Andrew Korybko
Er wollte damit nicht nur Soft Power-Punkte sammeln, sondern darauf hinweisen, dass die jüngsten von den USA unterstützten Lösungen für die Levante aus Gründen der Konsistenz auch auf die Ukraine übertragen werden könnten.
Der russische Außenminister Sergej Lawrow gab Mitte Oktober ein informatives Interview mit Kommersant. Russische internationale Medien konzentrierten sich hauptsächlich auf seine Bemerkungen über die Beziehungen zu den USA, die Besorgnis über die mögliche Lieferung von Tomahawk-Marschflugkörpern an die Ukraine und die spezielle Militäroperation, aber er entlarvte dabei auch die Doppelstandards der USA bei der Lösung der levantinischen und ukrainischen Konflikte. Hier ist genau das, was er sagte, was dann in Bezug auf seine praktische Relevanz analysiert wird:
„[Die Trump-Erklärung für dauerhaften Frieden und Wohlstand] betont, dass der Schutz der Menschenrechte, die Gewährleistung der Sicherheit, der Respekt für die Würde sowohl der Israelis als auch der Palästinenser sowie Toleranz und gleiche Chancen für alle Regionen der Schlüssel zur Nachhaltigkeit des Abkommens (dieser Erklärung) sind. Die Erklärung fordert die Ausrottung von Extremismus und Radikalismus in all seinen Formen. Goldene Worte. Aber aus irgendeinem Grund gilt dies für Palästinenser und Israelis, aber nicht für Russen in der Ukraine.
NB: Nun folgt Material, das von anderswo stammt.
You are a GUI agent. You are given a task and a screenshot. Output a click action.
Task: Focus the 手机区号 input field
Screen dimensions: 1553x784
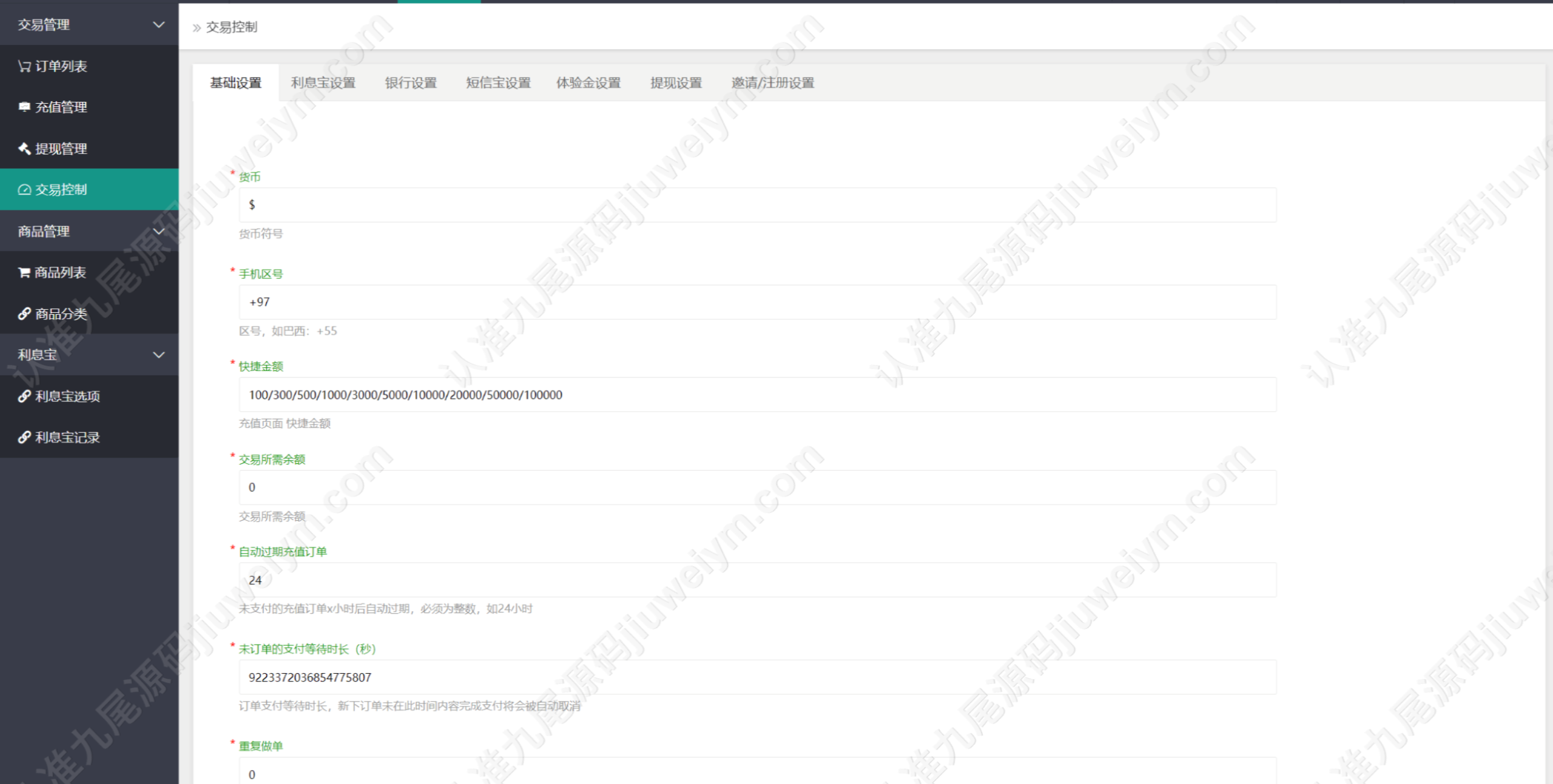coord(758,302)
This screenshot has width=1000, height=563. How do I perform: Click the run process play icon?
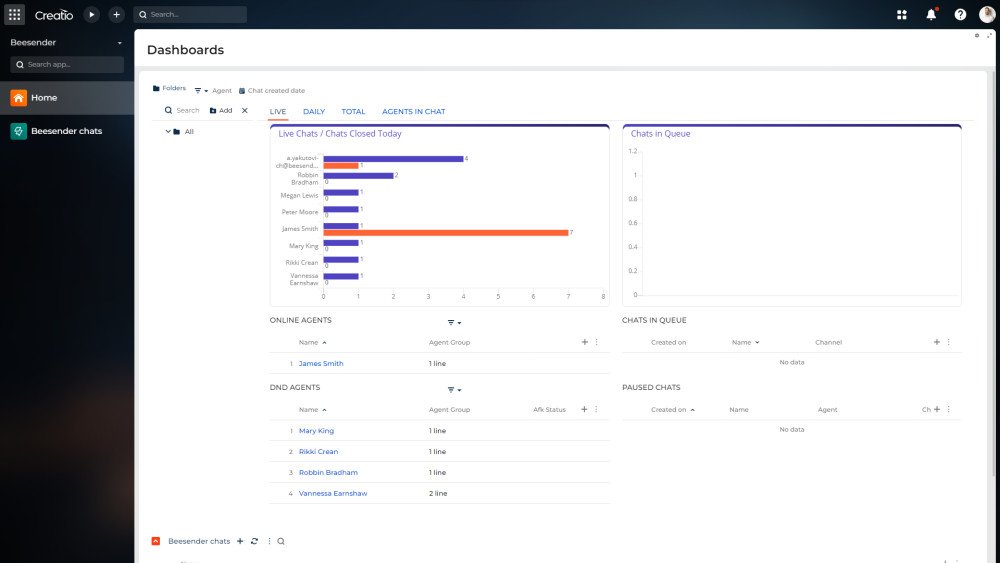pos(91,14)
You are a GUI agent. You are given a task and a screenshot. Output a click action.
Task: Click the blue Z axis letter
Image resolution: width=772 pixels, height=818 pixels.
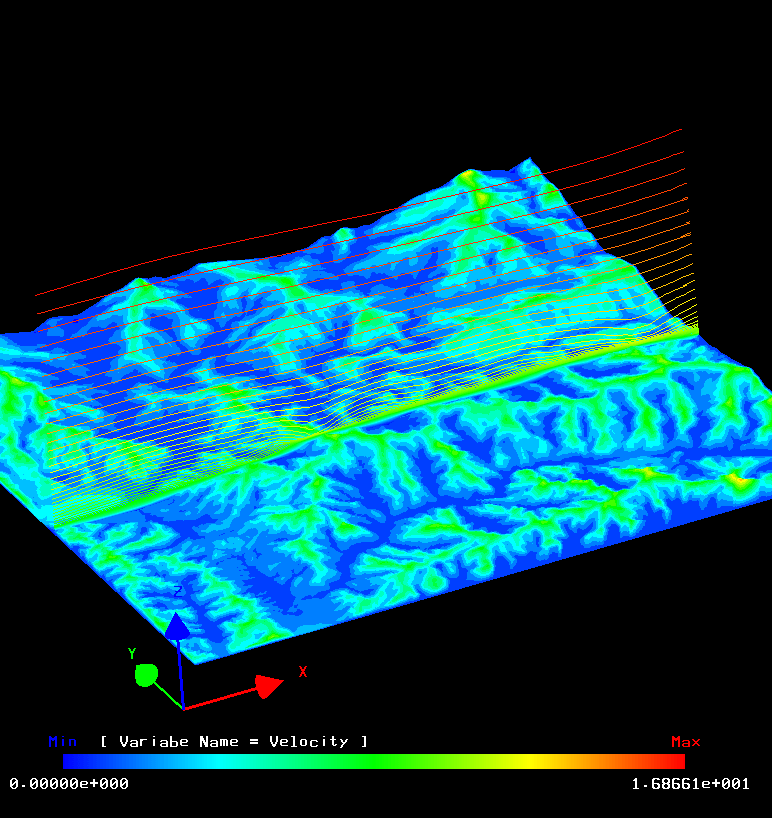(178, 592)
Erst kürzlich sagte Thomas Barrack, der US-Sonderbeauftragte für Syrien (und auch US-Botschafter in der Türkei), in Bezug auf einen anderen Teil des Nahen Ostens, Syrien, dass die Arabische Republik Syrien ein System brauche, das einer Föderation nahekommt und die Kultur und Sprache aller ethnischen und religiösen Gruppen in der Gesellschaft bewahren würde. Genau darum ging es in den Minsker Vereinbarungen. Aus irgendeinem Grund ist der Westen bereit, diese Prinzipien überall anzuwenden, aber in der Ukraine ist er ‚nicht bereit‘.“
Beginnen wir mit dem ersten Teil: Russland fordert die Entnazifizierung der Ukraine, was die „Ausrottung von Extremismus und Radikalismus“ in all seinen Formen dort durch eine hybride kinetisch-rechtliche Vorgehensweise erfordert. Die kinetischen Mittel werden durch Angriffe auf faschistisch inspirierte ukrainische Milizionäre wie die Asow-Brigade vorangetrieben, während die rechtlichen Mittel als Teil der dauerhaften politischen Lösung vorgesehen sind, die Putin anstrebt. Ein ähnlich symbolischer multilateraler Aufruf wie die Trump-Erklärung könnte der erste Schritt in diese Richtung sein, während die Verhandlungen weiterlaufen.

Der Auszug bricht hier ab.